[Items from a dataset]
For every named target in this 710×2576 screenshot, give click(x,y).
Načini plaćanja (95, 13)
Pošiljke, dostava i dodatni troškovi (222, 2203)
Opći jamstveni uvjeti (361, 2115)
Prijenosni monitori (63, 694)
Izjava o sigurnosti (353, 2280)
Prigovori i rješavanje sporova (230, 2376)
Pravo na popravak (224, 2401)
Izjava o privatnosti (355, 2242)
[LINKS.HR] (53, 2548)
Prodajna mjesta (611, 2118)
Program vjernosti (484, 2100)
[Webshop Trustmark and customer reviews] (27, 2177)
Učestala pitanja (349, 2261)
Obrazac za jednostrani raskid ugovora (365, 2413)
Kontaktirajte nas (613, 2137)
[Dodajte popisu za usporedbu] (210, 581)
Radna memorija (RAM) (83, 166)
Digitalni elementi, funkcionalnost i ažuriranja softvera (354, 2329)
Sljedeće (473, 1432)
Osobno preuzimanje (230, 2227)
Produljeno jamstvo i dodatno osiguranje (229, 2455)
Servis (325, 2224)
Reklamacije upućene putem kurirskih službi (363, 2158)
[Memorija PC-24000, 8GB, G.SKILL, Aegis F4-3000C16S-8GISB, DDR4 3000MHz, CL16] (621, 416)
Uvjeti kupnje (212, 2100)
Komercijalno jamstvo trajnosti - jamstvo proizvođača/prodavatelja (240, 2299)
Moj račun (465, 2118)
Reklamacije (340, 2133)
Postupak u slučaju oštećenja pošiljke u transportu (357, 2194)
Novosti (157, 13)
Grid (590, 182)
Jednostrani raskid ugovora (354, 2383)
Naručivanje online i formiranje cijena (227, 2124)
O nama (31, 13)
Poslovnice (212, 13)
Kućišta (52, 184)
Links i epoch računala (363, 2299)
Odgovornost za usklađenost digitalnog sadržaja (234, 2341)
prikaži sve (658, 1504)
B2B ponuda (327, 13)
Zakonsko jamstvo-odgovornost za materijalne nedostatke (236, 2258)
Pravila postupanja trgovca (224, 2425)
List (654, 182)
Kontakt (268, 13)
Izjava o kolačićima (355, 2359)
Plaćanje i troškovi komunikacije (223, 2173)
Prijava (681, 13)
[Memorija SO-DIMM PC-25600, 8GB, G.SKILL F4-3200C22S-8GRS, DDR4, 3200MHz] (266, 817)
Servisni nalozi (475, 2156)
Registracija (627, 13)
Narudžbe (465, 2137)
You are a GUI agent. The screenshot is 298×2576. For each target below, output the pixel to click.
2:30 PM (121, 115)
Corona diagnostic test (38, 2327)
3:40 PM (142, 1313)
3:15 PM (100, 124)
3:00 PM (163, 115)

__Task requirements__. The answer must consist of every line from the data that contains the word "jamstvo".

__Response to the exercise__.
Produljeno jamstvo i dodatno osiguranje (229, 2455)
Komercijalno jamstvo trajnosti - jamstvo proizvođača/prodavatelja (240, 2299)
Zakonsko jamstvo-odgovornost za materijalne nedostatke (236, 2258)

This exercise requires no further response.